Your response should be an exact reproduction of the data below, beginning at the line containing "Open the profile avatar" and ending with the final line.

*** Opening of Dataset ***

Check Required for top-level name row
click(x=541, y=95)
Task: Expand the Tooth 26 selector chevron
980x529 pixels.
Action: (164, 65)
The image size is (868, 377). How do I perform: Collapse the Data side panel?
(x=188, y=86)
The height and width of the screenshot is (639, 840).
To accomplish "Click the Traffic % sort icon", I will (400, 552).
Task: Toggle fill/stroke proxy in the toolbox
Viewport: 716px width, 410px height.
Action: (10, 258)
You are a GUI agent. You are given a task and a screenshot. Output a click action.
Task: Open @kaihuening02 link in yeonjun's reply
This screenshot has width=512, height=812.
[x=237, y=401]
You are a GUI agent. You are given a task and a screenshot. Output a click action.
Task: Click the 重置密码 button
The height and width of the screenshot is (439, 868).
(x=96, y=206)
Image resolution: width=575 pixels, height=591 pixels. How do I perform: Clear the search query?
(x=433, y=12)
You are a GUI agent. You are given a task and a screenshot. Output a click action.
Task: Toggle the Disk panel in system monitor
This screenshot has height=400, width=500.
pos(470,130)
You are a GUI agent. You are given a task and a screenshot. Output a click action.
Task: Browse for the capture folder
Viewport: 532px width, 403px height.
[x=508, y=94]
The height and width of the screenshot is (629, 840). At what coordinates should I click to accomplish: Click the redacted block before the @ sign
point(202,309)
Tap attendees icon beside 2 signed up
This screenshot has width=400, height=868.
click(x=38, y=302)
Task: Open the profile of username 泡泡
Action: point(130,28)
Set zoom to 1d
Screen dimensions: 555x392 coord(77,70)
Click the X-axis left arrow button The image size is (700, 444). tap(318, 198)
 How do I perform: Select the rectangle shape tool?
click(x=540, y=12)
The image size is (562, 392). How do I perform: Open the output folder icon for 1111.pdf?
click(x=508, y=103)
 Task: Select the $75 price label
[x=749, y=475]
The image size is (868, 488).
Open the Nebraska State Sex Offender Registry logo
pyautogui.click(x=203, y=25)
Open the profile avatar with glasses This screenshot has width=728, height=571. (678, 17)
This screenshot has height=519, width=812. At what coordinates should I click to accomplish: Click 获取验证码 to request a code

*** Close of Dataset ***

§ Result of the task:
Open the profile avatar with glasses This screenshot has width=728, height=571. (678, 17)
This screenshot has height=519, width=812. At what coordinates should I click to accomplish: Click 获取验证码 to request a code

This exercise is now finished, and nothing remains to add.